If the ICG’s award is about honouring President Thein Sein’s “visionary leadership to effect profound social, economic and political changes” that will “bring us closer to a world free of conflict” then the organisation’s empirical understanding of both Thein Sein’s vision and the ugly realities experienced by the Burmese people, including the Rohingya, can only be characterised as delusional. This is to say, the ICG’s understanding of the country as reflected in its Burma analyses and the laudatory citation of Thein Sein’s vision seem to be devoid of verifiable and factual truths.
On the question of the estimated 800,000 Rohingya, whose ethnic identity was officially recognised by the first independent Burmese government under PM U Nu in the 1950s, the ICG’s man of peace was reportedly in favour of both establishing an apartheid state in Western Burma and expelling the entire lot en masse. He reportedly offered these two policy options to the visiting head of the UNHCR, Antonio Guterres, last year.
On the same day your organisation was hosting a black-tie dinner in honour of Burma’s president, New York-based Human Rights Watch released an empirically grounded report about the ethnic cleansing of Rohingya Muslims in June and October last year.
State security apparatuses – from local police, inter-agency border patrols, the army and the navy – helped target Rohingya Muslims during the two bouts of violence, according to the report. As President Thein Sein presides over the country’s most powerful coordinating body, the National Security and Defense Council, the buck stops at his desk.
How could the ICG reconcile its official commendatory words about Thein Sein’s “efforts to bring us closer to a world free of conflict” when the Muslim Rohingya, Christian Kachins, who have been victims of a military onslaught for nearly two years in northern Burma, and the Buddhist Burmese farming communities in the resource-rich central Dry Zone are being subject to severe repression by Burmese state security organisations?

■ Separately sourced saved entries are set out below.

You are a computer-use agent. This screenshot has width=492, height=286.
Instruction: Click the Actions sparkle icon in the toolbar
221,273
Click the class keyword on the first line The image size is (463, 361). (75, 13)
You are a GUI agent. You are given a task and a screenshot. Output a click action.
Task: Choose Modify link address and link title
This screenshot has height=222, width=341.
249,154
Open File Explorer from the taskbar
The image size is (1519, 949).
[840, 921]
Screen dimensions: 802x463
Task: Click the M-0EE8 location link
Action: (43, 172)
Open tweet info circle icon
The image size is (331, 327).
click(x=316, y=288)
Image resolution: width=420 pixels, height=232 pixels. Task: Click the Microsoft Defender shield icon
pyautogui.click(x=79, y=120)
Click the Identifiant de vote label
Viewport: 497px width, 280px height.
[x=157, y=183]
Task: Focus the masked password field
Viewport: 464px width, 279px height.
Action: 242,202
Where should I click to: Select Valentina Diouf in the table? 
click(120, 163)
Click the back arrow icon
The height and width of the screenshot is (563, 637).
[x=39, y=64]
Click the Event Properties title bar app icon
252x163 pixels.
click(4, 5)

Do you really believe these conflicts are “a paradox of transitions that greater freedom does allow these local conflicts to resurface”, as the ICG’s Southeast Asia project director Jim Della-Giacoma said during an interview with the Associated Press on March 25 this year, just three days after an organised campaign of violence targeting Muslims erupted in Meikhtila and 15 other towns and locations across Burma?

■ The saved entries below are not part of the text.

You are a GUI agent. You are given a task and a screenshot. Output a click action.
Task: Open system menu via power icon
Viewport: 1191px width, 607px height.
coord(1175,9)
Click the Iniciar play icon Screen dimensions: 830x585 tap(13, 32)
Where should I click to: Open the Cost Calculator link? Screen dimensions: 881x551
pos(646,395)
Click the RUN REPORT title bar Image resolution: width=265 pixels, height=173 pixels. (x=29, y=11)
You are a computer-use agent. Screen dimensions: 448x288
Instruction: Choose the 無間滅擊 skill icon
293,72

If the ICG’s relevant experts on Burma and international conflicts take even a cursory glance at the existing scholarship on the subject of ethnic cleansing they would realise societal transitions are not necessarily accompanied with ethnic cleansing or mass atrocities. There are myriad factors that account for ethnic cleansing in societies under both democratic and undemocratic regimes. One alternative explanation is that the pogroms are a result of sinister political calculations created by the transitional government.
Curiously, your Burma experts have dismissed this distinct possibility with ample corroborating evidence. Perhaps, they were trying to save the ICG from international humiliation? In contrast, HRW’s report sheds light on the state’s direct and indirect involvement in ethnic cleansing and crimes against humanity in western Burma last year. As Burma’s head of state, shouldn’t your peace award recipient be held accountable for the mass atrocities committed under his watch?

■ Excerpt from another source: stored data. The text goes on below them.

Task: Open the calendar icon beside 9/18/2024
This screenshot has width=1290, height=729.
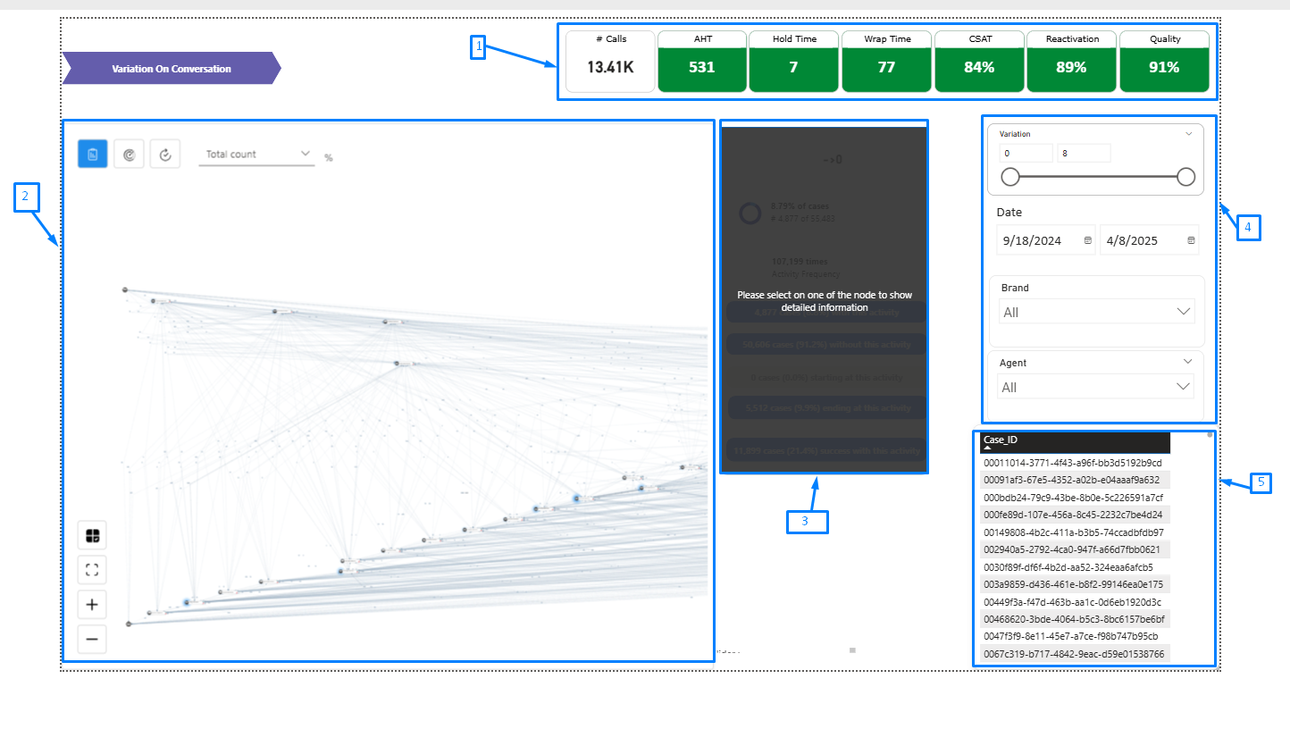Action: [1086, 239]
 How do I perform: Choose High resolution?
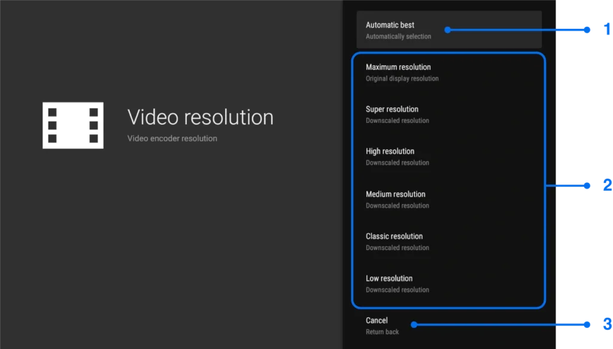[x=390, y=151]
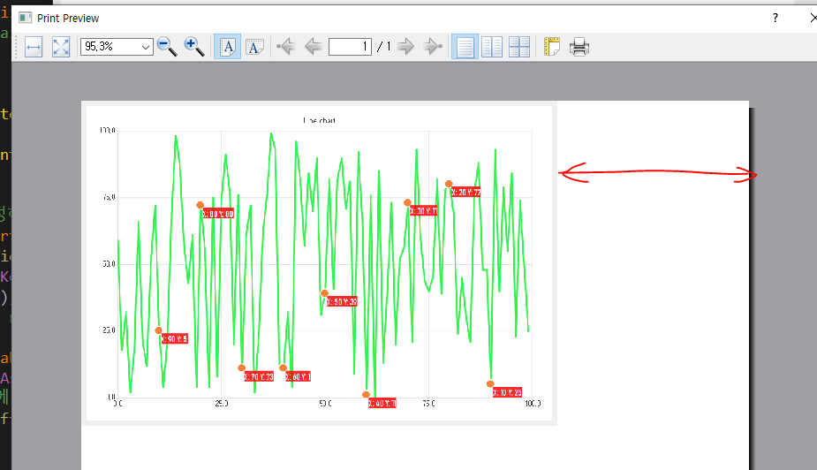Toggle Landscape orientation
The image size is (817, 470).
tap(255, 47)
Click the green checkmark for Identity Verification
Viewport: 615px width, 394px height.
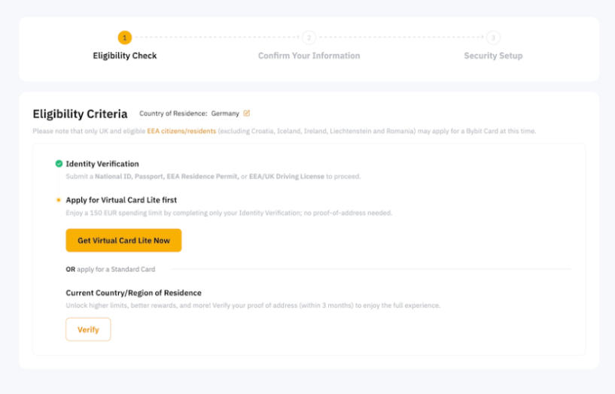point(59,163)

In fact, the ICG’s explanation that the ethnic cleansing of the Rohingya and atrocities against the Burmese Muslims are, unfortunately, the price Burma is paying for greater freedoms is as fantastical and credible as the immigration policies of the Thein Sein regime.
If you and your organisation’s strategic goal in analytically glossing over the dark side of Burma’s realities, as evidenced in just about every single ICG Burma report, is to provide the generals and ex-generals with ‘positive reinforcement’, do you think your strategy is prodding President Thein Sein’s government and its military in the right direction?
Judging by the fact that one of the Burmese guests of honour, Immigration Minister Khin Yi, was emphatically espousing Thein Sein government’s ‘solely blood-based’ line on Burmese citizenship in New York within 24 hours of his attendance at your “In Pursuit of Peace” gala dinner, the ICG’s strategy doesn’t seem to be positively affecting the character of Thein Sein’s government.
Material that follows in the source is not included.